Task prompt
Retype the entries from the line with "Challenge [814, 1468]" to the line with "can (717, 927)", keeping every character unchanged.

----------------

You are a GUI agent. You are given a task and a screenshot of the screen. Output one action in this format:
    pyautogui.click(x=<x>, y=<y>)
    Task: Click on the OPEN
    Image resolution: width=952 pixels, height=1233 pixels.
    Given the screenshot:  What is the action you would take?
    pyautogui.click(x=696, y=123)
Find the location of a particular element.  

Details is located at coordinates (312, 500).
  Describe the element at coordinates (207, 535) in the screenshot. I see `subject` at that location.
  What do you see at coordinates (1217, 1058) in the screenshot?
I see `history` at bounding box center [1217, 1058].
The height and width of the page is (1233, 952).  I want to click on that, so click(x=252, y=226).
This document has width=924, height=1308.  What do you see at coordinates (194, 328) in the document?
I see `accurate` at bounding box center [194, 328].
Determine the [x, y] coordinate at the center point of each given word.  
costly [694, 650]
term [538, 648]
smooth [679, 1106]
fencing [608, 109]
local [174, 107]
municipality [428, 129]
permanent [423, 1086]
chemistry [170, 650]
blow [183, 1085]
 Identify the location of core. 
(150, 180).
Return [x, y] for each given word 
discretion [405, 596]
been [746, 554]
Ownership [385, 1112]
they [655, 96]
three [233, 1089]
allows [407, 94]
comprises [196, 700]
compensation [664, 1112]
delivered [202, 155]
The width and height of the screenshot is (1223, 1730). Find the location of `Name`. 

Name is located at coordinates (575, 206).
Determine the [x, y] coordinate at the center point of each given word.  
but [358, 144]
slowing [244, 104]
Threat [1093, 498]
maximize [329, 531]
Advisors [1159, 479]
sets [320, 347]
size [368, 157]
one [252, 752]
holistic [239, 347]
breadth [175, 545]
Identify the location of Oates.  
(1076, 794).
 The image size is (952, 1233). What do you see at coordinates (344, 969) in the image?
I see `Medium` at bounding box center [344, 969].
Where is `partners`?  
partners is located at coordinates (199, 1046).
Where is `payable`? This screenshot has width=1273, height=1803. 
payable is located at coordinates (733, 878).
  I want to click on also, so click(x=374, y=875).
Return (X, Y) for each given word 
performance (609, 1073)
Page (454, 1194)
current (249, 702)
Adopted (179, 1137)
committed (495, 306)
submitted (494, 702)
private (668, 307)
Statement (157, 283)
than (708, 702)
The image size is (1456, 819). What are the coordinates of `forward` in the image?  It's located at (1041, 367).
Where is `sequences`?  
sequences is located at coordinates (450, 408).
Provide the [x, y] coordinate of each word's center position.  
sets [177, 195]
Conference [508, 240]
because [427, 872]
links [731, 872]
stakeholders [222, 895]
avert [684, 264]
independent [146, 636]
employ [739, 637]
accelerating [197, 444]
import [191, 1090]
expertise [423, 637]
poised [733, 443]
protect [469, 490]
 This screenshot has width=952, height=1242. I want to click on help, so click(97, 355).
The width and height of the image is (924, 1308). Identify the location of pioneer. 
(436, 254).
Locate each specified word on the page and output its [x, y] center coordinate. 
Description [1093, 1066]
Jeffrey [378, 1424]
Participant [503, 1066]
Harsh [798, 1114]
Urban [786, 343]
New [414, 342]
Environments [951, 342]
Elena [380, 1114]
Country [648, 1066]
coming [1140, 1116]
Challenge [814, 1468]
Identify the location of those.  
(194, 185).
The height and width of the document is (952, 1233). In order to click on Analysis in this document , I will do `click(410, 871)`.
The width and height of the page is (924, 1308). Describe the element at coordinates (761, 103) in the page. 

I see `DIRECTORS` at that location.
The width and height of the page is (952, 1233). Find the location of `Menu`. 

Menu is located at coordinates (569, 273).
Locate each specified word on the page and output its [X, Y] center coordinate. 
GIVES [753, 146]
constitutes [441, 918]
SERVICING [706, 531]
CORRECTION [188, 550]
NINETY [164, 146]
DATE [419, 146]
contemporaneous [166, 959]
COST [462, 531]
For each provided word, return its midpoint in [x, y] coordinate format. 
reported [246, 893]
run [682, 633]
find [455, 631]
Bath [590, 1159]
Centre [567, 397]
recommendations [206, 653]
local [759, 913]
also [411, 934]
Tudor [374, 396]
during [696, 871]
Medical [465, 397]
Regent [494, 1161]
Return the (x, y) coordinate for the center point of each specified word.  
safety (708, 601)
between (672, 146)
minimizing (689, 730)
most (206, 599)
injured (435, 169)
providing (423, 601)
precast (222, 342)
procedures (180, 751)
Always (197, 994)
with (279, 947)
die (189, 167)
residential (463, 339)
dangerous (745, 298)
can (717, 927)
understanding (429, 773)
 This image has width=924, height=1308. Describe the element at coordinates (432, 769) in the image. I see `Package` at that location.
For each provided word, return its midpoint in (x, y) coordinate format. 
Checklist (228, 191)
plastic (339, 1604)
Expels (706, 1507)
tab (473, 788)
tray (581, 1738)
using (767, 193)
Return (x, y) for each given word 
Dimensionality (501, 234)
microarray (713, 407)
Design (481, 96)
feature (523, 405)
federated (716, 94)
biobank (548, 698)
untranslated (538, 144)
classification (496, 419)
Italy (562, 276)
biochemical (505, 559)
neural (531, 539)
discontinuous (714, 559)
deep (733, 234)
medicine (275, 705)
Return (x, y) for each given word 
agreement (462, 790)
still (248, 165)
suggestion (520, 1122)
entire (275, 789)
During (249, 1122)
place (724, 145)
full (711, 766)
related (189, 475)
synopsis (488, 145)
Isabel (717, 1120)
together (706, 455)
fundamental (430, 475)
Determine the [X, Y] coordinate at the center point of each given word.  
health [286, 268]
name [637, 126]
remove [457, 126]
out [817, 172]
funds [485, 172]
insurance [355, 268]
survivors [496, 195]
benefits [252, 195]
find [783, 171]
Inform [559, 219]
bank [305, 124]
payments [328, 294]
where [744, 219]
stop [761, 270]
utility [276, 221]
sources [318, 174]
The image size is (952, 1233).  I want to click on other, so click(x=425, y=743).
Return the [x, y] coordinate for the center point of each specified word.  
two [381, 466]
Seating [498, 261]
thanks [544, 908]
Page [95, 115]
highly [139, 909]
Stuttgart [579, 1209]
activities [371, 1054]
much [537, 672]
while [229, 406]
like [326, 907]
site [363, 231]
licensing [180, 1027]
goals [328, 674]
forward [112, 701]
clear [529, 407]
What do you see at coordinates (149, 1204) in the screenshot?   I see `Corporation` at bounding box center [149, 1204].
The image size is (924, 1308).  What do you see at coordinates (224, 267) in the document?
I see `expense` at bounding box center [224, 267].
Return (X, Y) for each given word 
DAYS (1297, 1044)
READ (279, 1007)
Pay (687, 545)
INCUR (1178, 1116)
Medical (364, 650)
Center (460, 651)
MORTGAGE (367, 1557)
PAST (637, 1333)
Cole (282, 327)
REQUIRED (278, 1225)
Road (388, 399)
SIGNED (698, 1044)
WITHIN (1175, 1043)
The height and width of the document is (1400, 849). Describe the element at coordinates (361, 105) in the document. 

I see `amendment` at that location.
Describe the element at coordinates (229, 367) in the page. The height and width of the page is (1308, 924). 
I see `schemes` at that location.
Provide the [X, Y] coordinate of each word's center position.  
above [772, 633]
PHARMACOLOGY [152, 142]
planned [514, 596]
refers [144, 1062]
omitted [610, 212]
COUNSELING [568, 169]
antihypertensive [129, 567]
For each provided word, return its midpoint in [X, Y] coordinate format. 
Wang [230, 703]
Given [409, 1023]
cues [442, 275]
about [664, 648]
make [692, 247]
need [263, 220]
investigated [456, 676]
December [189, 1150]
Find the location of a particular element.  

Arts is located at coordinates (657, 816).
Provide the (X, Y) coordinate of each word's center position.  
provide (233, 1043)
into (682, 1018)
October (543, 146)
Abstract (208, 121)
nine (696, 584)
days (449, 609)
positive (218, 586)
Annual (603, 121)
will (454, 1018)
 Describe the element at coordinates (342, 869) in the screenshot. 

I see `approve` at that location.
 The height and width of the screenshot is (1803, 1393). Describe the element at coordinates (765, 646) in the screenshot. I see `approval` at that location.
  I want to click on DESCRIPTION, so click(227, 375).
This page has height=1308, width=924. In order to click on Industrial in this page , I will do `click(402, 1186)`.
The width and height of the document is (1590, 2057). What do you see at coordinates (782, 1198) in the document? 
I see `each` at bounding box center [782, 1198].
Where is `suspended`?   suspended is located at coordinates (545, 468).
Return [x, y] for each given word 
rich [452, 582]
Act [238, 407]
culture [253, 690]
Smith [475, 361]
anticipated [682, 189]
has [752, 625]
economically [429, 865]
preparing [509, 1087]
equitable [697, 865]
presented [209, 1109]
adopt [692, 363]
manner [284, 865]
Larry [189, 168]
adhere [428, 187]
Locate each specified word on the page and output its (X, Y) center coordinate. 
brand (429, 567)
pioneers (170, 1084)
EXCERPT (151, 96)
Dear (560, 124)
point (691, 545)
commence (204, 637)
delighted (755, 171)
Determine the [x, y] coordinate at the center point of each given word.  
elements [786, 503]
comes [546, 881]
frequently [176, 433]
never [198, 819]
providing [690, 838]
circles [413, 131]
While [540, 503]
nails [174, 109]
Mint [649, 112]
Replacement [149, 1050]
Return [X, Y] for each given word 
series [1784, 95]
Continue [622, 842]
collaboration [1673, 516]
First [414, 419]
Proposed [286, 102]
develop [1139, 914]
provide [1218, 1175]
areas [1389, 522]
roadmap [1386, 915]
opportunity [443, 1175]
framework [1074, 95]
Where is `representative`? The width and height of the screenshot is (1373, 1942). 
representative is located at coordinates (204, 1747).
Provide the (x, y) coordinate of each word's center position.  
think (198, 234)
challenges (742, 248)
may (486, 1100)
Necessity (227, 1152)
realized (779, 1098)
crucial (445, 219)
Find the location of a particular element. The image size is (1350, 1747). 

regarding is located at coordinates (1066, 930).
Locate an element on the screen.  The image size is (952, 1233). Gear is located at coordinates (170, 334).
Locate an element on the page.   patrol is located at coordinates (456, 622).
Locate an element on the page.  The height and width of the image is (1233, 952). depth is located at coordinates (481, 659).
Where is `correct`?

----------------

Solved problem
Challenge [814, 1468]
Identify the location of those.  
(194, 185).
The height and width of the document is (952, 1233). In order to click on Analysis in this document , I will do `click(410, 871)`.
The width and height of the page is (924, 1308). Describe the element at coordinates (761, 103) in the page. 

I see `DIRECTORS` at that location.
The width and height of the page is (952, 1233). Find the location of `Menu`. 

Menu is located at coordinates (569, 273).
Locate each specified word on the page and output its [X, Y] center coordinate. 
GIVES [753, 146]
constitutes [441, 918]
SERVICING [706, 531]
CORRECTION [188, 550]
NINETY [164, 146]
DATE [419, 146]
contemporaneous [166, 959]
COST [462, 531]
For each provided word, return its midpoint in [x, y] coordinate format. 
reported [246, 893]
run [682, 633]
find [455, 631]
Bath [590, 1159]
Centre [567, 397]
recommendations [206, 653]
local [759, 913]
also [411, 934]
Tudor [374, 396]
during [696, 871]
Medical [465, 397]
Regent [494, 1161]
Return the (x, y) coordinate for the center point of each specified word.  
safety (708, 601)
between (672, 146)
minimizing (689, 730)
most (206, 599)
injured (435, 169)
providing (423, 601)
precast (222, 342)
procedures (180, 751)
Always (197, 994)
with (279, 947)
die (189, 167)
residential (463, 339)
dangerous (745, 298)
can (717, 927)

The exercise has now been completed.